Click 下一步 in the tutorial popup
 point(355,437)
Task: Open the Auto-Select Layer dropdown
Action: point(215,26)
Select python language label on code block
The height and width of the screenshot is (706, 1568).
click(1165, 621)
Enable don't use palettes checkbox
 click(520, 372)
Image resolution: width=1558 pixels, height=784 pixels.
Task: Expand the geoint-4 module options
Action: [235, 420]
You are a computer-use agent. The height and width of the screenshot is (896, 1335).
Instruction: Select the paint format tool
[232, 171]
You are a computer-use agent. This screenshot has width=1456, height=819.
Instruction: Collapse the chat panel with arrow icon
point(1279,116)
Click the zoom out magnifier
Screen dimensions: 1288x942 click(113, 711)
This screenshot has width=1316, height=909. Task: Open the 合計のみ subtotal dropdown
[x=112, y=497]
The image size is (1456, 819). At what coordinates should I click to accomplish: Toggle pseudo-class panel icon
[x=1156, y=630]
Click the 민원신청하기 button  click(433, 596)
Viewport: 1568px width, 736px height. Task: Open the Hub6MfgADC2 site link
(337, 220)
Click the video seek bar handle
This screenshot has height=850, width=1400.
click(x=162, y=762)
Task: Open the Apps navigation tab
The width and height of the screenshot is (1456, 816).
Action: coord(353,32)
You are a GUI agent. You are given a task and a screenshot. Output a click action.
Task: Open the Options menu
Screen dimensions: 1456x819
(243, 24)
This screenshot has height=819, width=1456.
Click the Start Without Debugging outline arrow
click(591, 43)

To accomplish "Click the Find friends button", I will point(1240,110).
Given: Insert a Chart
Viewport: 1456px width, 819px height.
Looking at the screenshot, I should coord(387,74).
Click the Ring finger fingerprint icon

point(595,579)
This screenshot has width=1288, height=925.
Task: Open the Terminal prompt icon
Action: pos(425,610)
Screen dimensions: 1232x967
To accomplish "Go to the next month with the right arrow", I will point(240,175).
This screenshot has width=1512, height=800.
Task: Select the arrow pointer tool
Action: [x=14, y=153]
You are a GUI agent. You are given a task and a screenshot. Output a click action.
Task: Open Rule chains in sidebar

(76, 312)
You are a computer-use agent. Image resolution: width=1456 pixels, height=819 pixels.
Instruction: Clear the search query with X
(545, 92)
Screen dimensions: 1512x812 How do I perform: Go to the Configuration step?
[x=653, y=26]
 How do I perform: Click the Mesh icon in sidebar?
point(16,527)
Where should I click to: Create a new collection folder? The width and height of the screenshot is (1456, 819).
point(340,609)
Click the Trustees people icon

= = = = =

Activity:
In the entries above, find the line with "This screenshot has height=850, width=1400." and the line with "Task: Open the Options menu", then set down exactly those two and every line between them, nothing else.

Written response:
This screenshot has height=850, width=1400.
click(x=162, y=762)
Task: Open the Apps navigation tab
The width and height of the screenshot is (1456, 816).
Action: coord(353,32)
You are a GUI agent. You are given a task and a screenshot. Output a click action.
Task: Open the Options menu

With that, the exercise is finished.